-- TEXT EXTRACT --
== == ==

Using the Lily HBase NRT Indexer Service

To index for column families of tables in an HBase cluster:

  • Enable replication on HBase column families
  • Create collections and configurations
  • Register a Lily HBase Indexer configuration with the Lily HBase Indexer Service
  • Verify that indexing is working

Enabling Replication on HBase Column Families

Ensure that cluster-wide HBase replication is enabled. Use the HBase shell to define column-family replication settings.

For every existing table, set the REPLICATION_SCOPE on every column family that needs to be indexed by issuing a command of the form:

$ hbase shell
hbase shell> disable 'record'
hbase shell> alter 'record', {NAME => 'data', REPLICATION_SCOPE => 1}
hbase shell> enable 'record'

For every new table, set the REPLICATION_SCOPE on every column family that needs to be indexed by issuing a command of the form:

$ hbase shell
hbase shell> create 'record', {NAME => 'data', REPLICATION_SCOPE => 1}

Creating Collections and Configurations

The tasks required for the Lily HBase NRT Indexer Services are the same as those described for the Lily HBase Batch Indexer. Follow the steps described in these sections:

Registering a Lily HBase Indexer Configuration with the Lily HBase Indexer Service

When the content of the Lily HBase Indexer configuration XML file is satisfactory, register it with the Lily HBase Indexer Service. Register the Lily HBase Indexer configuration file by uploading the Lily HBase Indexer configuration XML file to ZooKeeper. For example:

$ hbase-indexer add-indexer \
--name myIndexer \
--indexer-conf $HOME/morphline-hbase-mapper.xml \
--connection-param solr.zk=solr-cloude-zk1,solr-cloude-zk2/solr \
--connection-param solr.collection=hbase-collection1 \
--zookeeper hbase-cluster-zookeeper:2181

Verify that the indexer was successfully created as follows:

$ hbase-indexer list-indexers
Number of indexes: 1

myIndexer
  + Lifecycle state: ACTIVE
  + Incremental indexing state: SUBSCRIBE_AND_CONSUME
  + Batch indexing state: INACTIVE
  + SEP subscription ID: Indexer_myIndexer
  + SEP subscription timestamp: 2013-06-12T11:23:35.635-07:00
  + Connection type: solr
  + Connection params:
    + solr.collection = hbase-collection1
    + solr.zk = localhost/solr
  + Indexer config:
      110 bytes, use -dump to see content
  + Batch index config:
      (none)

== == ==

-- WRITTEN REQUEST 1 --
According to the Lily HBase Indexer guide, where is the indexer configuration XML file uploaded in order to register it with the Lily HBase Indexer Service?
-- WRITTEN REQUEST 2 --
Continue the Lily HBase Indexer guide, starting right after its final line.

-- PROVIDED MATERIAL --
== == ==

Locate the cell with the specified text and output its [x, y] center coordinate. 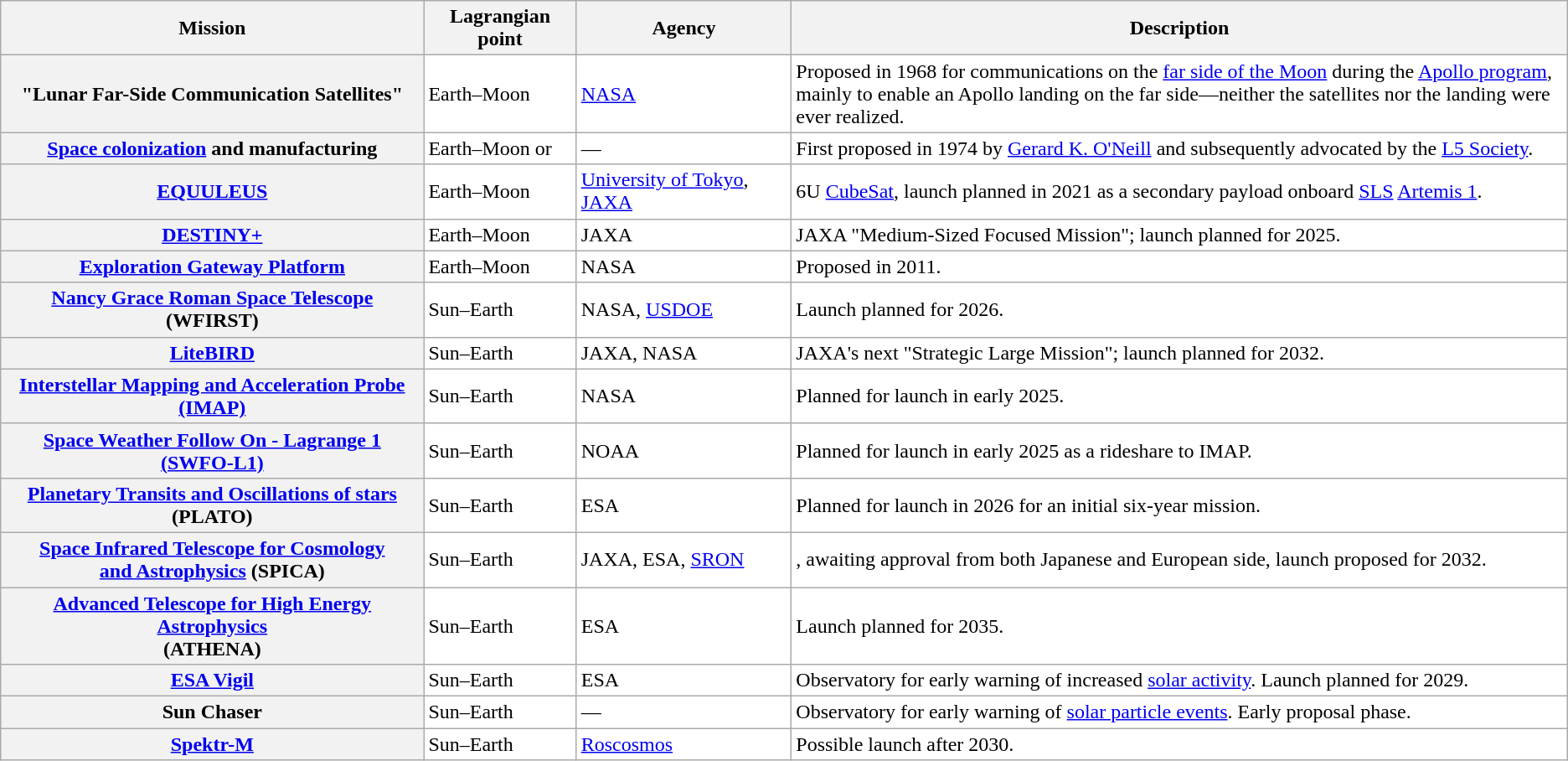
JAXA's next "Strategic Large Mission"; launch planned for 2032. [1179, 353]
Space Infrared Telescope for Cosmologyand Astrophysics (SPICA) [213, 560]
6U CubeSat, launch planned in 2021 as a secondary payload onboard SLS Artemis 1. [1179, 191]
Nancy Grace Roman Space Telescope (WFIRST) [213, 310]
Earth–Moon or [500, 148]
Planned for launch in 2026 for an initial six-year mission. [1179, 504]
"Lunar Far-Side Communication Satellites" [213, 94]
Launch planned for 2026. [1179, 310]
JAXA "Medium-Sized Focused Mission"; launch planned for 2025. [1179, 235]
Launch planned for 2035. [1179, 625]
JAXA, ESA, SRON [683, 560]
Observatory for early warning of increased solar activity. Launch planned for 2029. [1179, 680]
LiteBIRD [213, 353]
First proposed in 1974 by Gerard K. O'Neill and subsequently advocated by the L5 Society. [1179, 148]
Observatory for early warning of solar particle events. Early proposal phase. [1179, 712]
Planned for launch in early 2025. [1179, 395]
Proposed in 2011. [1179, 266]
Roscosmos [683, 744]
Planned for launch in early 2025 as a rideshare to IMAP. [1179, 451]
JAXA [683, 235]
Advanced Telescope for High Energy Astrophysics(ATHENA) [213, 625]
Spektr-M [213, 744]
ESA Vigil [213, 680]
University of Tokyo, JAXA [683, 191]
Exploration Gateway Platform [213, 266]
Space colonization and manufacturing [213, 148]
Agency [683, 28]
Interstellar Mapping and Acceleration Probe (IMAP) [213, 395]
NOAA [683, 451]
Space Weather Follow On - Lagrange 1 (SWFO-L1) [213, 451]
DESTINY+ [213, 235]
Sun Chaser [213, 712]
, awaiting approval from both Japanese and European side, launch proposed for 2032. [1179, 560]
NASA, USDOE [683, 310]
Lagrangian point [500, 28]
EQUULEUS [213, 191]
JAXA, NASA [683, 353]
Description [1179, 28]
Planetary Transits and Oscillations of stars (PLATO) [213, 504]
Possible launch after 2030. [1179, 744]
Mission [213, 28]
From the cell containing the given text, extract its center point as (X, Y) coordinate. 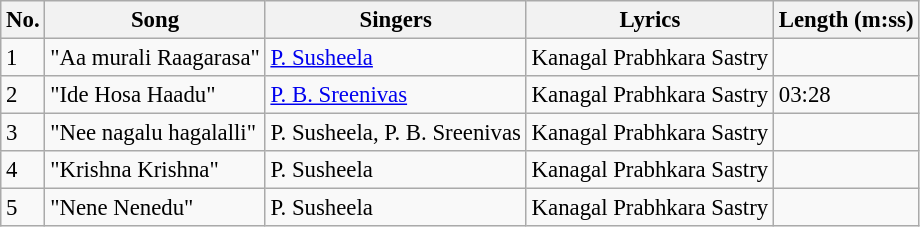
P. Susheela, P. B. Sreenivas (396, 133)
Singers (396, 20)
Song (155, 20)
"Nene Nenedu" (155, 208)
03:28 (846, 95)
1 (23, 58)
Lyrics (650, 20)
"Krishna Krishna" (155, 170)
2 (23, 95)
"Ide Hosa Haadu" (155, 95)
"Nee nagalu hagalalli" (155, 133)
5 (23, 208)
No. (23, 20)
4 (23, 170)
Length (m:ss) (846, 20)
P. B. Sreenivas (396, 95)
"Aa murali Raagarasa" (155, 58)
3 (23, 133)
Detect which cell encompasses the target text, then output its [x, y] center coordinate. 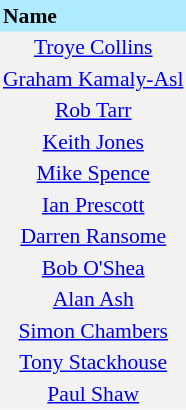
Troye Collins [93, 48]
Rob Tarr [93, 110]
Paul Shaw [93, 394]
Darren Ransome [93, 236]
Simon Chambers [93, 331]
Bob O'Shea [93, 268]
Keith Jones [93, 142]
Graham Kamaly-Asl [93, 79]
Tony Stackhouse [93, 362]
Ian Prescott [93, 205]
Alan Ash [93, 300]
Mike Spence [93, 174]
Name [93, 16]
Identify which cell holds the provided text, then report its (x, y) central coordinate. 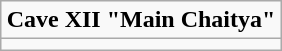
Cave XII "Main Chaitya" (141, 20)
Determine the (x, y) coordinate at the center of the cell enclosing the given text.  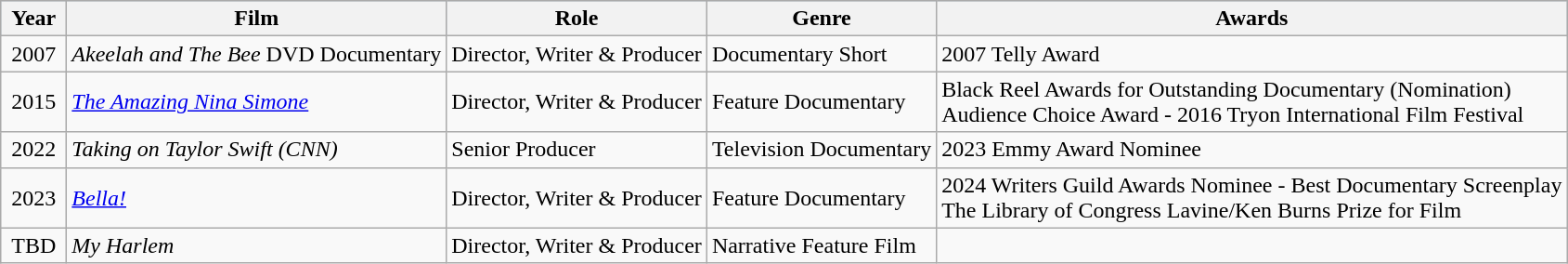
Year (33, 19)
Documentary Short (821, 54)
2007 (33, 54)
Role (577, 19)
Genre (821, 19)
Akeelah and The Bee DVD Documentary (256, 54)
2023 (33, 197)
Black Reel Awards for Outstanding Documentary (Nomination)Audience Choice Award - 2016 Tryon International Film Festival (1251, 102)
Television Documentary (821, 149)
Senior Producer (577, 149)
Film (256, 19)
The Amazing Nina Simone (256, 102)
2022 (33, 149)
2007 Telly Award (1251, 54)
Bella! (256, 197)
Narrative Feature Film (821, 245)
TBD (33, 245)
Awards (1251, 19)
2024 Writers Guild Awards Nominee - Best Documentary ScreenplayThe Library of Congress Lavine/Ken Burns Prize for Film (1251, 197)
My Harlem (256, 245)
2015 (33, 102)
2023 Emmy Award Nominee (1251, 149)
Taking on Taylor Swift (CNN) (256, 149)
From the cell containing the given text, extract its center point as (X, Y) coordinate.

== == ==

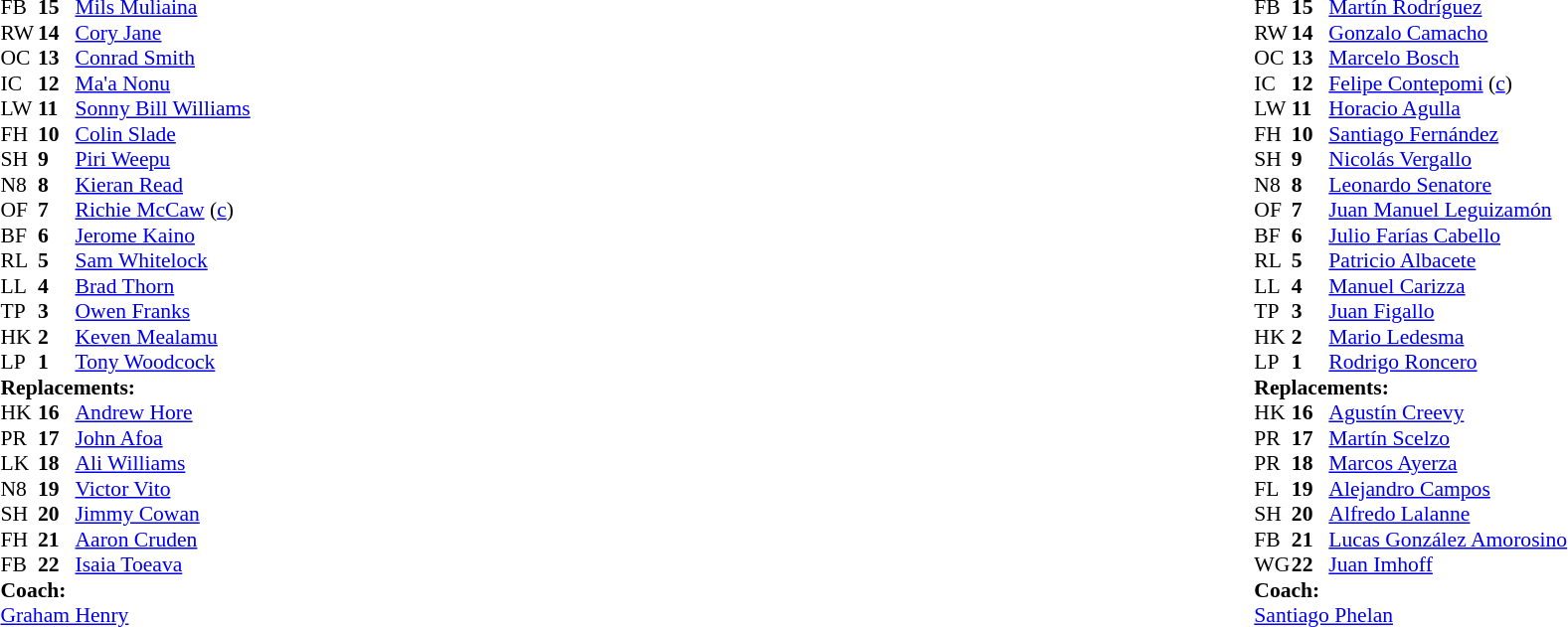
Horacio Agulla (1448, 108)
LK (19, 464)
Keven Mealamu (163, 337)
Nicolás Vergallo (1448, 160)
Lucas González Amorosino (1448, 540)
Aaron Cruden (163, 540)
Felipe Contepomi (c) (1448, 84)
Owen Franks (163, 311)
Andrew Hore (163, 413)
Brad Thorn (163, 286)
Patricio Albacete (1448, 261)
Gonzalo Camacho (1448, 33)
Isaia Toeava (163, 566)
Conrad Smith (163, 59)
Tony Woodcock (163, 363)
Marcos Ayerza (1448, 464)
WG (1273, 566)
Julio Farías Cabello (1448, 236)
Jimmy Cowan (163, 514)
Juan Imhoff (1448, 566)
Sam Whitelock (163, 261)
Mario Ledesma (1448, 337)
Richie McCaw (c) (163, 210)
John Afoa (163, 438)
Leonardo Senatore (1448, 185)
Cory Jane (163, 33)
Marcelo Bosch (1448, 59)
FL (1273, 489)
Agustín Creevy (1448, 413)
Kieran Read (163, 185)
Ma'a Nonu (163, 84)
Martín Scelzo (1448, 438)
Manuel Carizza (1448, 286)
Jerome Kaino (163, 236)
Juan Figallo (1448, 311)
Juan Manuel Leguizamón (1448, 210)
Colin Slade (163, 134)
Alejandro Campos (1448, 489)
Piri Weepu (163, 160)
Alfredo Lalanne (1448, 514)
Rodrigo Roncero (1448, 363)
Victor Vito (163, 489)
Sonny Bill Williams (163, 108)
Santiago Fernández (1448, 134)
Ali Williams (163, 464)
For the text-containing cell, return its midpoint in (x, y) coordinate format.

== == ==

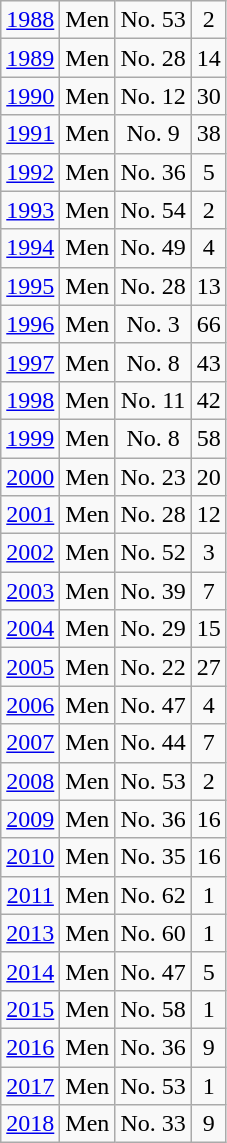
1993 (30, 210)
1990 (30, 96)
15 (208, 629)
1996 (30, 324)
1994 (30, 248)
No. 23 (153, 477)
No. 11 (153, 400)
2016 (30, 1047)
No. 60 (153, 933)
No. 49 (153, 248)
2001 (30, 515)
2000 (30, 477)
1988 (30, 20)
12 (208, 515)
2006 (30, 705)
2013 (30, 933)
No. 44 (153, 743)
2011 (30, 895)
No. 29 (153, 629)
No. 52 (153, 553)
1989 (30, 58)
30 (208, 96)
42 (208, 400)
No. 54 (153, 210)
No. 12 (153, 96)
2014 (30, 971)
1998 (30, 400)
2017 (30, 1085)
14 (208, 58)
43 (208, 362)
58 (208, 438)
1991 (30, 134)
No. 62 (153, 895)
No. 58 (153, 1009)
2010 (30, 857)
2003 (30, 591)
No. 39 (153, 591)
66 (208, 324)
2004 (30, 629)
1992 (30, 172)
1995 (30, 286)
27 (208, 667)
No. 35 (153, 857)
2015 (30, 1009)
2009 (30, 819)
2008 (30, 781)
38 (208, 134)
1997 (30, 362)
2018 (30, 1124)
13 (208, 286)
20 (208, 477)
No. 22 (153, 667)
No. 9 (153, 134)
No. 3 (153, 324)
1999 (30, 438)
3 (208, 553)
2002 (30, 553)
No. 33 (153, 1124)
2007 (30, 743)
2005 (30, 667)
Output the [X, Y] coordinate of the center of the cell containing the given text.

== == ==

-- EXERCISE RESPONSE 1 --
It is uploaded to ZooKeeper.

-- EXERCISE RESPONSE 2 --
  + Default batch index config:
      (none)
  + Processes
    + 1 running processes
    + 0 failed processes

Use the update-indexer and delete-indexer command-line options of the hbase-indexer utility to manipulate existing Lily HBase Indexers.

For more help, use the following commands:

$ hbase-indexer add-indexer --help
$ hbase-indexer list-indexers --help
$ hbase-indexer update-indexer --help
$ hbase-indexer delete-indexer --help

The morphlines.conf configuration file must be present on every host that runs an indexer.

You can use the Cloudera Manager Admin Console to update morphlines.conf:
  1. Go to the Key-Value Store Indexer service.
  2. Click the Configuration tab.
  3. Select Scope > KS_INDEXER (Service Wide)
  4. Select Category > Morphlines.
  5. For the Morphlines File property, paste the new morphlines.conf content into the Value field.
  6. Click Save Changes to commit the changes.
Cloudera Manager automatically copies pasted configuration files to the current working directory of all Lily HBase Indexer cluster processes on start and restart of the Lily HBase Indexer Service. In this case, the file location /etc/hbase-solr/conf/morphlines.conf is not applicable.

Morphline configuration files can be changed without re-creating the indexer itself. In such a case, you must restart the Lily HBase Indexer service.

Verifying that Indexing Works

Add rows to the indexed HBase table. For example:

$ hbase shell
hbase(main):001:0> put 'record', 'row1', 'data', 'value'
hbase(main):002:0> put 'record', 'row2', 'data', 'value2'

If the put operation succeeds, wait a few seconds, go to the SolrCloud UI query page, and query the data. Note the updated rows in Solr.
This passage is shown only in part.